ROBERT SIEGEL, host:
In Geneva this week, the nations of the world voted to give the World Health Organization sweeping new powers. Currently, WHO requires nations to report outbreaks of only three diseases: cholera, plague and yellow fever. The new rules take affect in two years, and they'll help the world cope with nasty surprises like SARS and pandemic flu. NPR's Richard Knox has this report.
RICHARD KNOX reporting:
Anthrax, avian flu, Ebola, Marburg fever, SARS, even smallpox and polio--nations don't have to notify the WHO about any of these or many others. And if something new shows up, as SARS did in 2002, or if terrorists mount an attack with germs or radioactivity, the WHO just has to hope it finds out because nations have no obligation to tell.
Dr. MAX HARDIMAN (World Health Organization): The fact that we didn't have any regulations before meant that nobody knew what authority WHO had or hadn't.

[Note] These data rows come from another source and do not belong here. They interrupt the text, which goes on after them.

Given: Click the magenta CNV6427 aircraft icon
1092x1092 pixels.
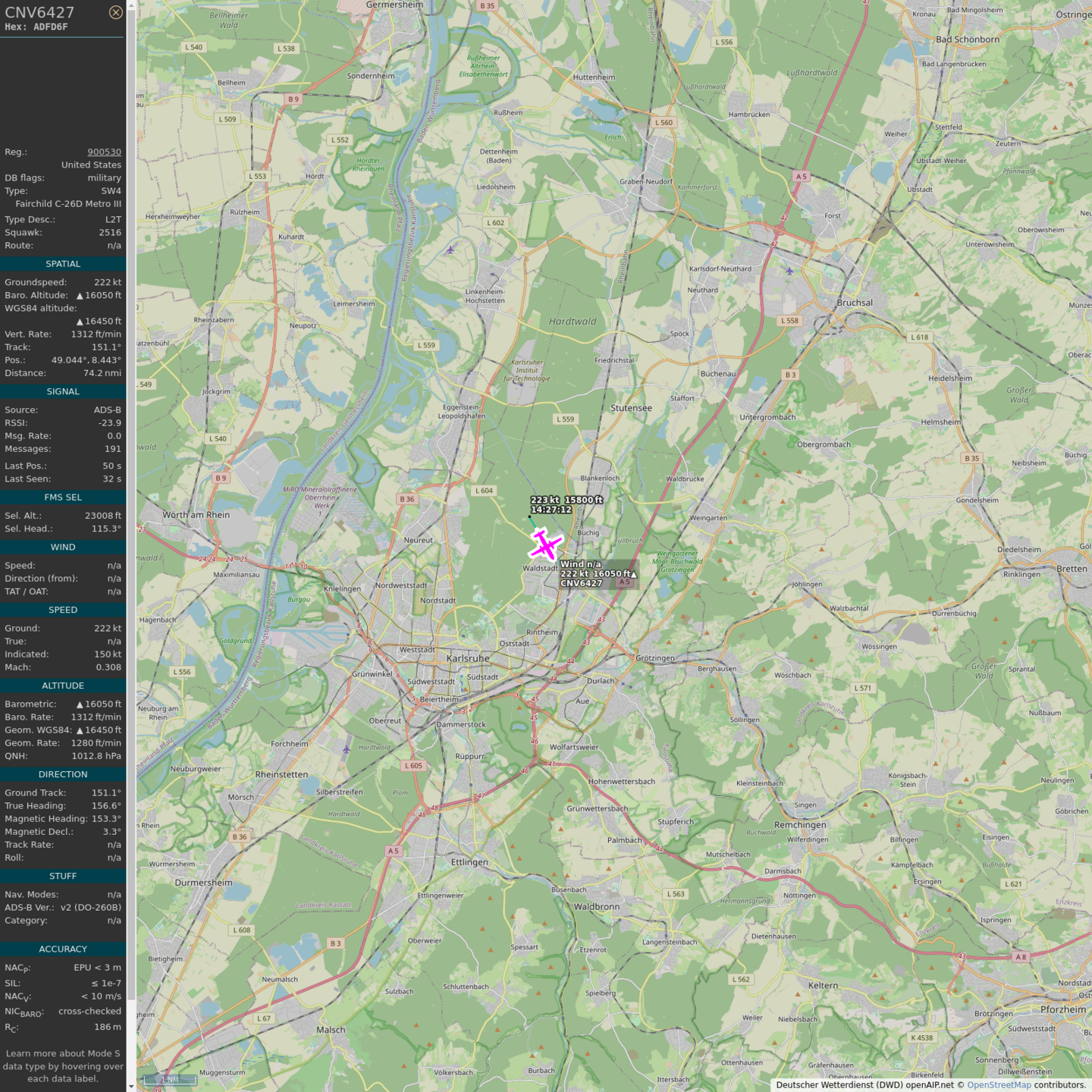Looking at the screenshot, I should point(545,545).
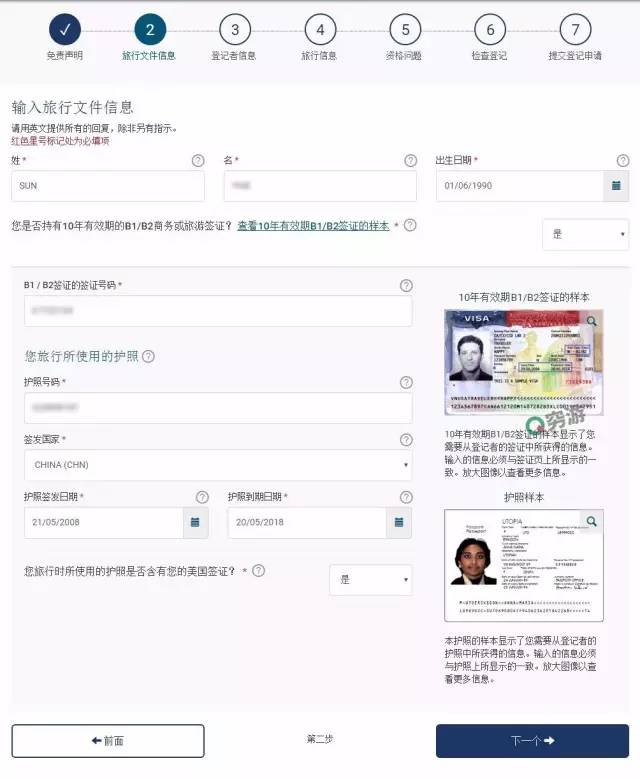Screen dimensions: 640x779
Task: Open calendar for 护照到期日期
Action: pyautogui.click(x=398, y=522)
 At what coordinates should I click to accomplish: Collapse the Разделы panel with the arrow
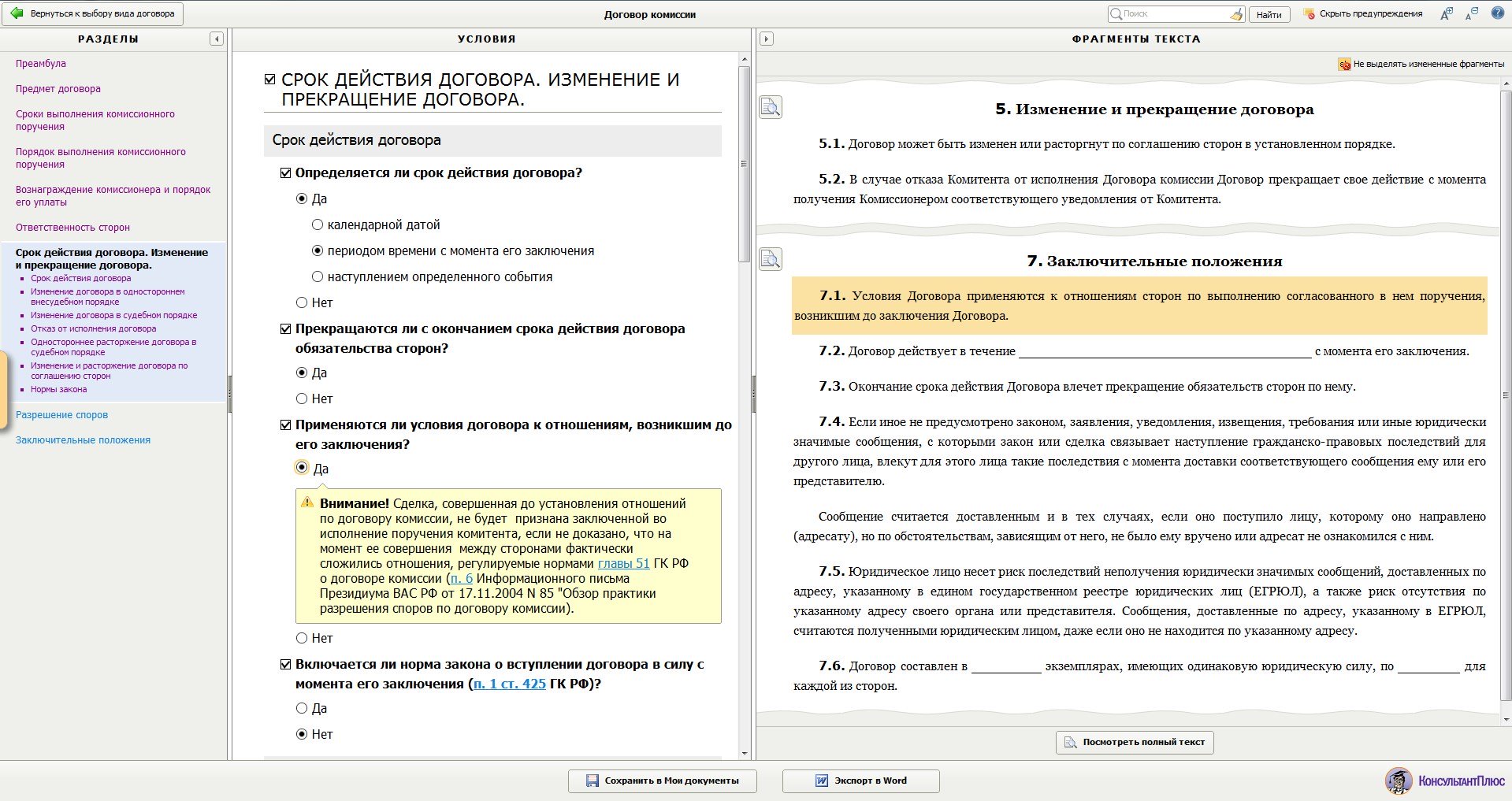(x=217, y=39)
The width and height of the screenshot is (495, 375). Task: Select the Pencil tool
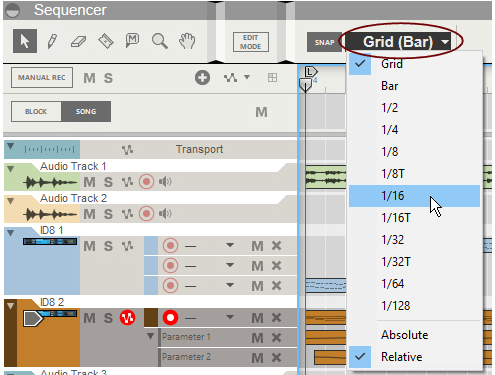pos(52,41)
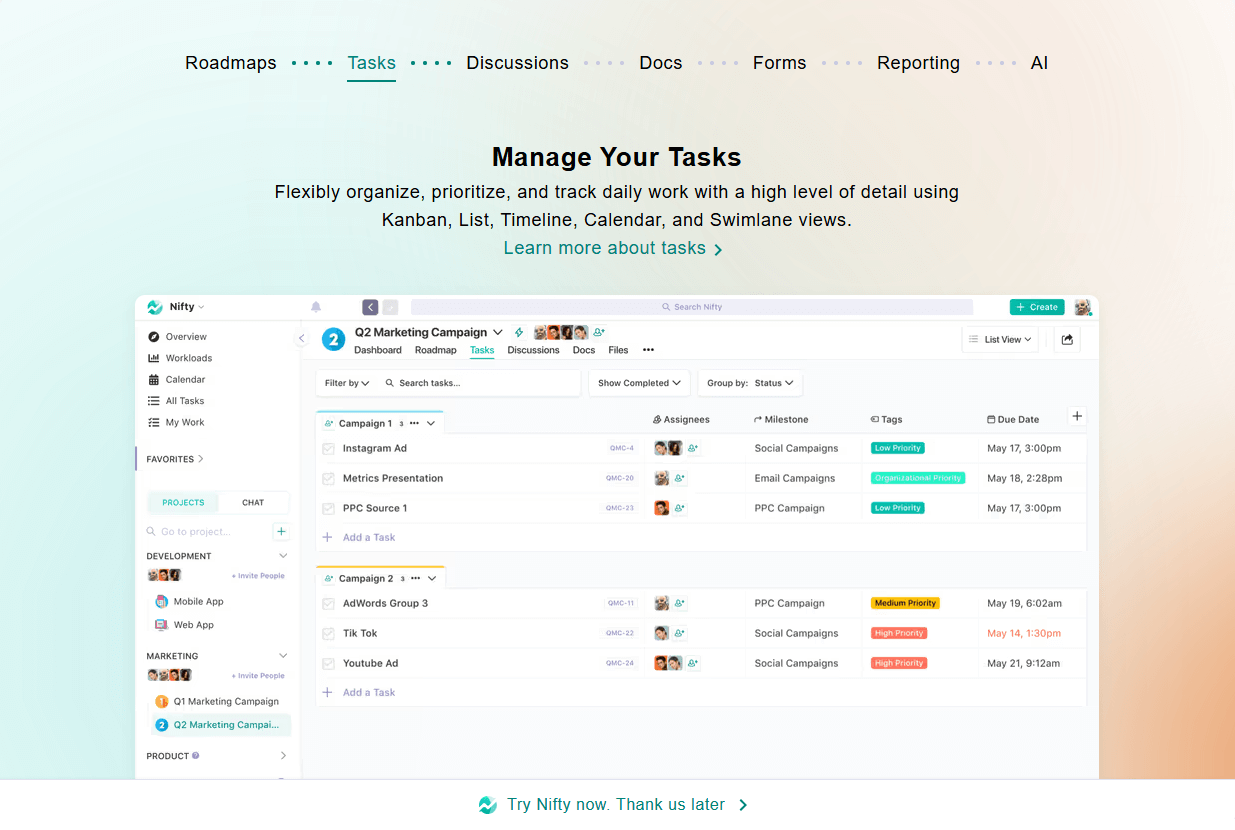The height and width of the screenshot is (830, 1235).
Task: Select the Low Priority tag on PPC Source 1
Action: 897,508
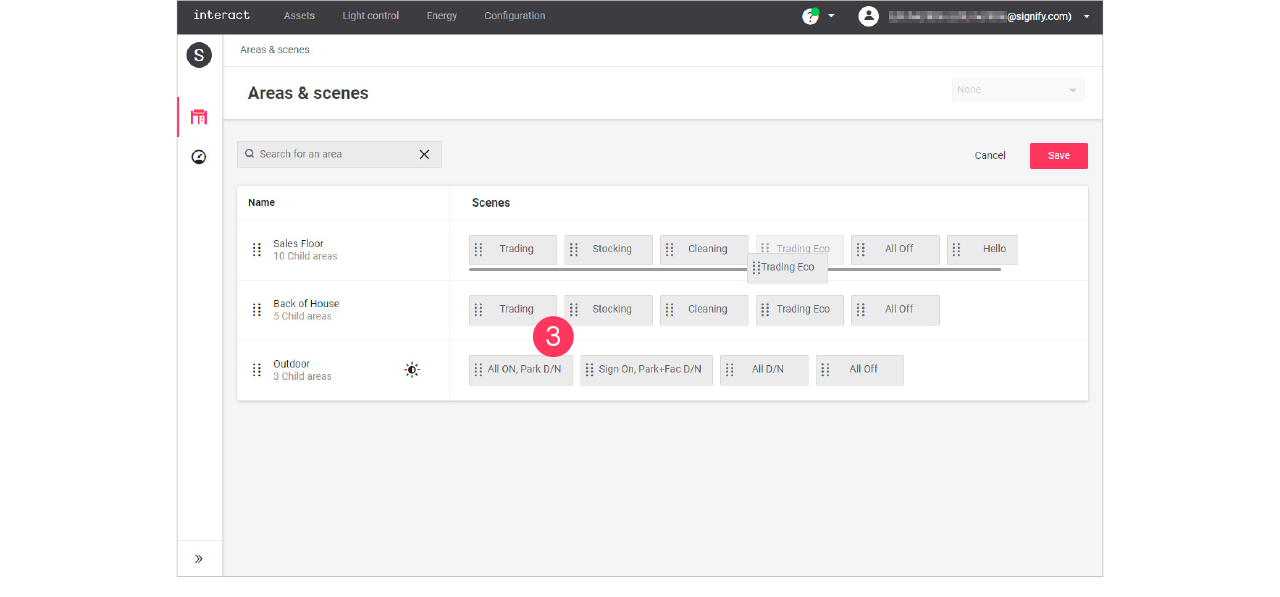Grab the drag handle for Sales Floor

[x=257, y=250]
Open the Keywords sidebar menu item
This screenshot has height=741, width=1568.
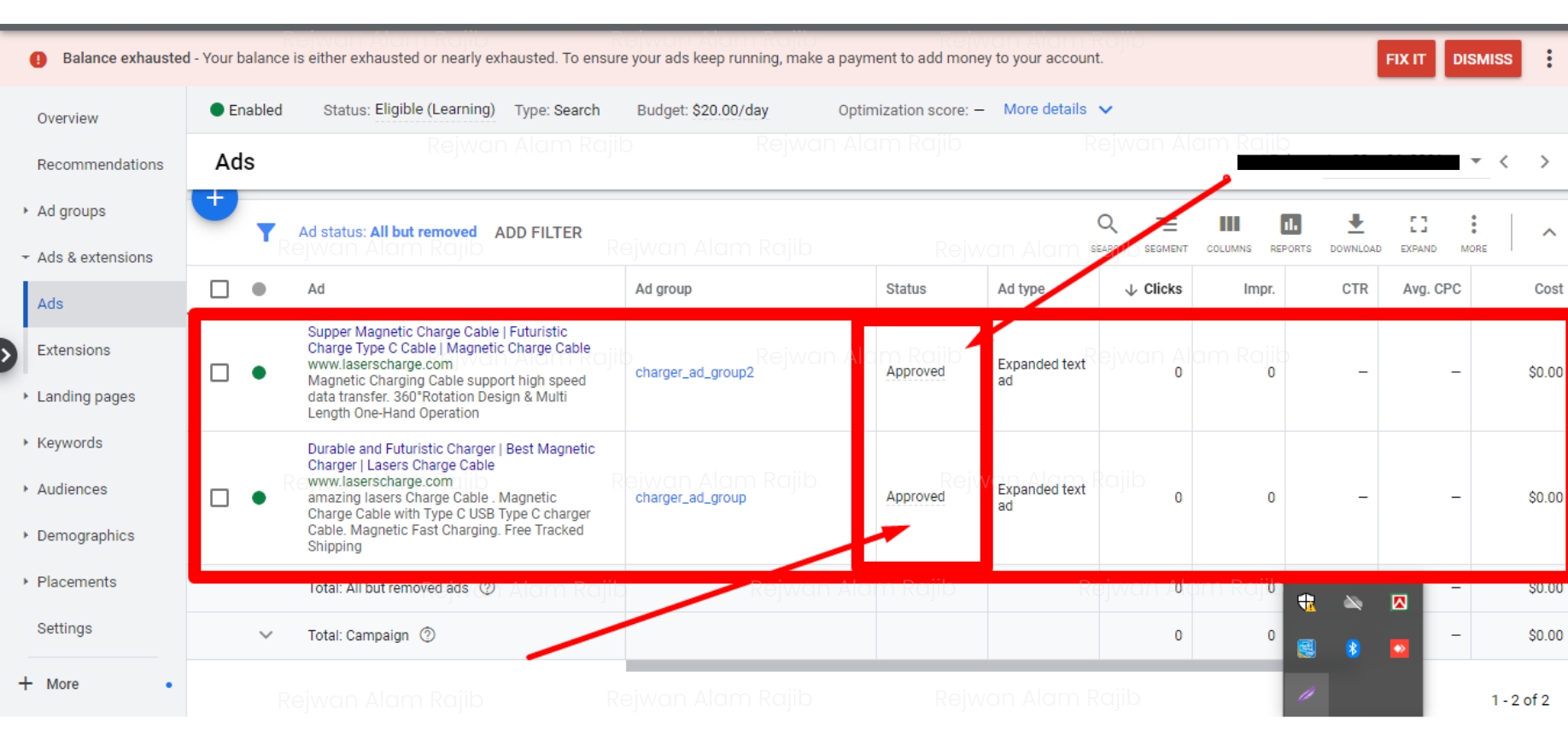[69, 443]
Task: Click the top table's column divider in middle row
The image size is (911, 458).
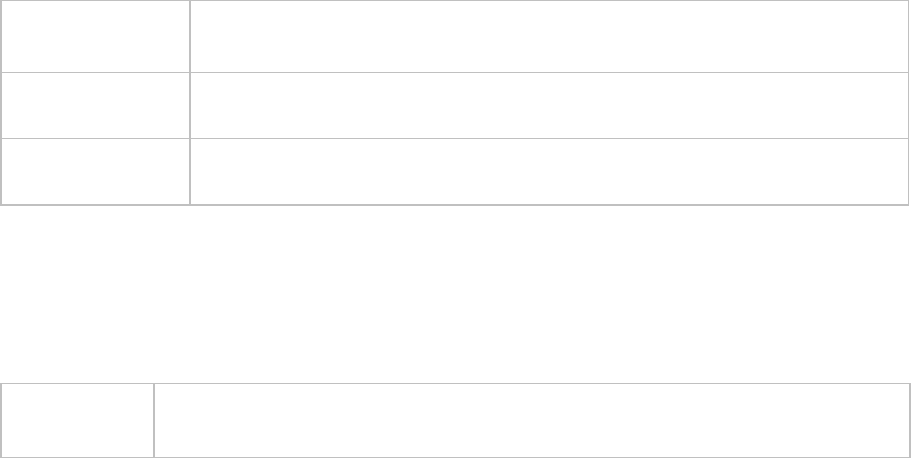Action: click(x=189, y=105)
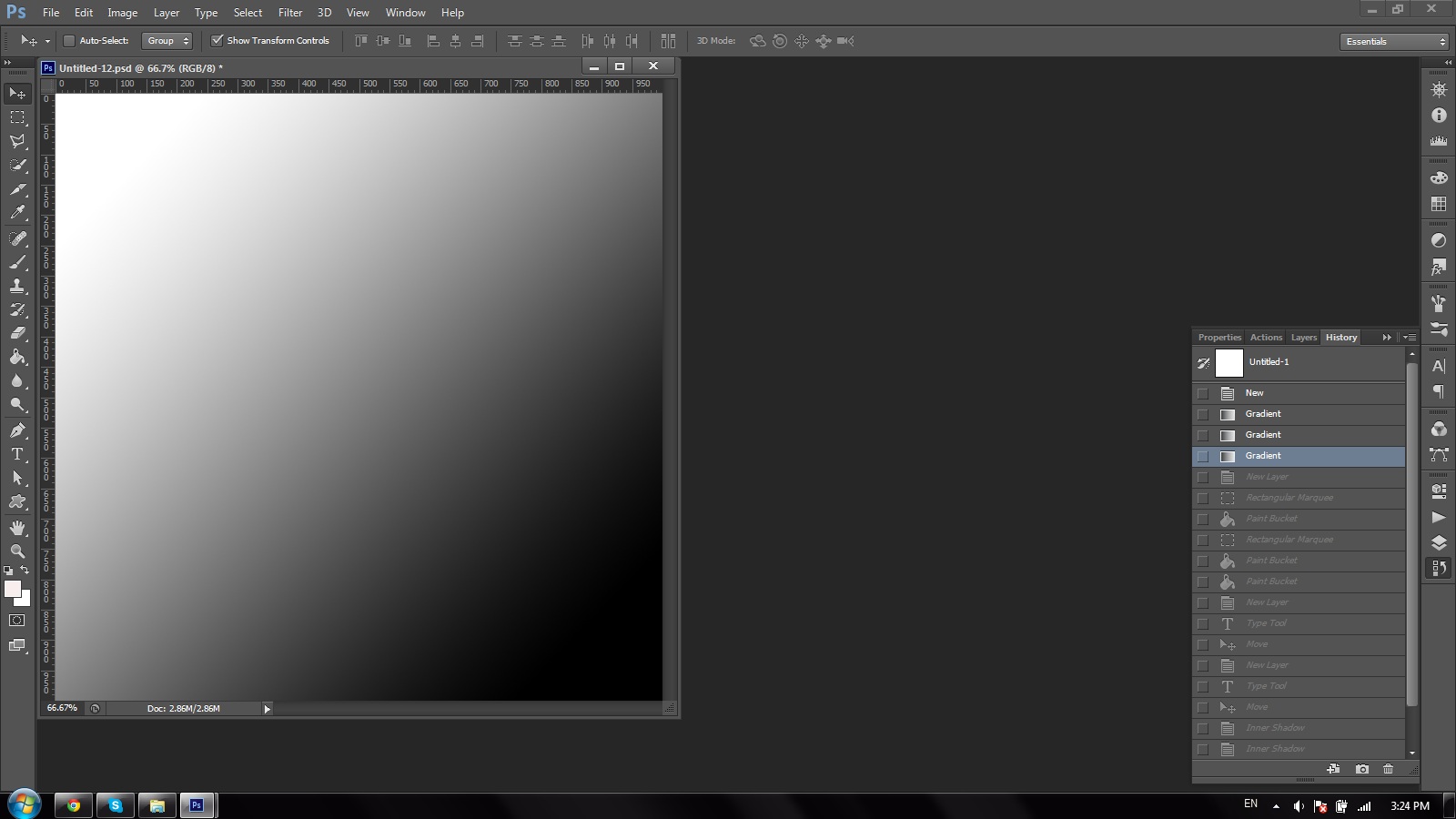This screenshot has height=819, width=1456.
Task: Open the Group auto-select dropdown
Action: coord(167,41)
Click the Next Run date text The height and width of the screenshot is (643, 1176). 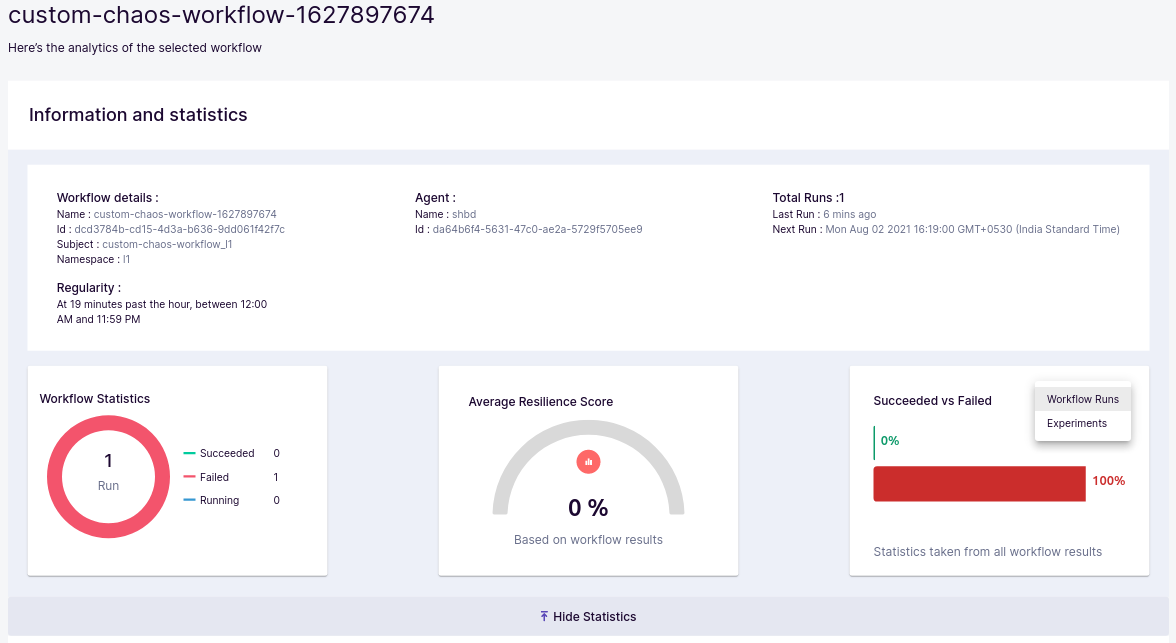click(972, 229)
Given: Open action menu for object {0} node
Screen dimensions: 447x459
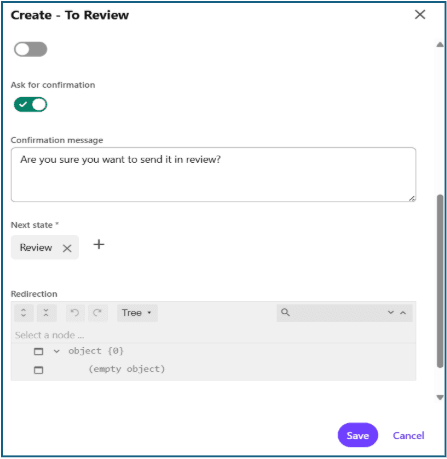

KNOX: Dr. Max Hardiman of the WHO guided a five-year process that led to this week's approval of new international health regulations. There are pages and pages of legalese, but Hardiman says the document also contains lists of plain-language questions to help a nation decide when it must report an outbreak.
Dr. HARDIMAN: Is it unexpected or unusual? Is it happening in a tourist center? Is it happening very close to a big international airport? Is it happening among people who are likely to be traveling, refugees or in a particularly high-risk population, where there may be low immunity or undernourished? Is it failing to respond to therapy?
KNOX: The new regulations didn't get much public attention. They're pretty inside stuff. But Larry Gostin of Georgetown University says they're a landmark in international law.
Mr. LARRY GOSTIN (Georgetown University): This is quite revolutionary, these new regulations. They transform everything. I think they will make WHO relevant for the first time in a long time, maybe the first time ever in a legal sense.
KNOX: Not only will every nation have to report any disease that might spread beyond its borders, it's also obligated to let WHO experts in to investigate. And nations are expected to build up their own ability to monitor, detect and diagnose disease. And if they don't do these things? Well, WHO can't send in troops, but Gostin says that doesn't mean it's powerless.
Mr. GOSTIN: You have a regime of international law, which has moral force and has political force. So if a country said no, there would be enormous legal and political pressure on them.
KNOX: If necessary, the WHO can impose travel restrictions. It can require travelers to be screened. And probably most important, if a nation won't report an outbreak, WHO will have authority to circumvent official sources. It can call in its own sources of information, say, from e-mailing scientists and news media. Gostin says that may be unprecedented.
Mr. GOSTIN: This is, I think, the first significant diminution of governmental sovereignty. It does set a principle that governments can be circumvented.
KNOX: Surprisingly, the new regs were adopted by consensus. And all nations, except Taiwan, are members of the WHO. That means even China, which was slow to report SARS, didn't dissent and neither did the United States.
Mr. GOSTIN: The Bush administration is not known for its happiness with international law, and it would take something really important to make them sign on the way they have. And I think what has been politically salient to them is anthrax, SARS, pandemic flu and HIV/AIDS. They would have looked very foolish not to have gone along with it.
KNOX: WHO officials hope nations won't wait two years for the new rules to take effect, not when everybody's worried about pandemic flu. Richard Knox, NPR News.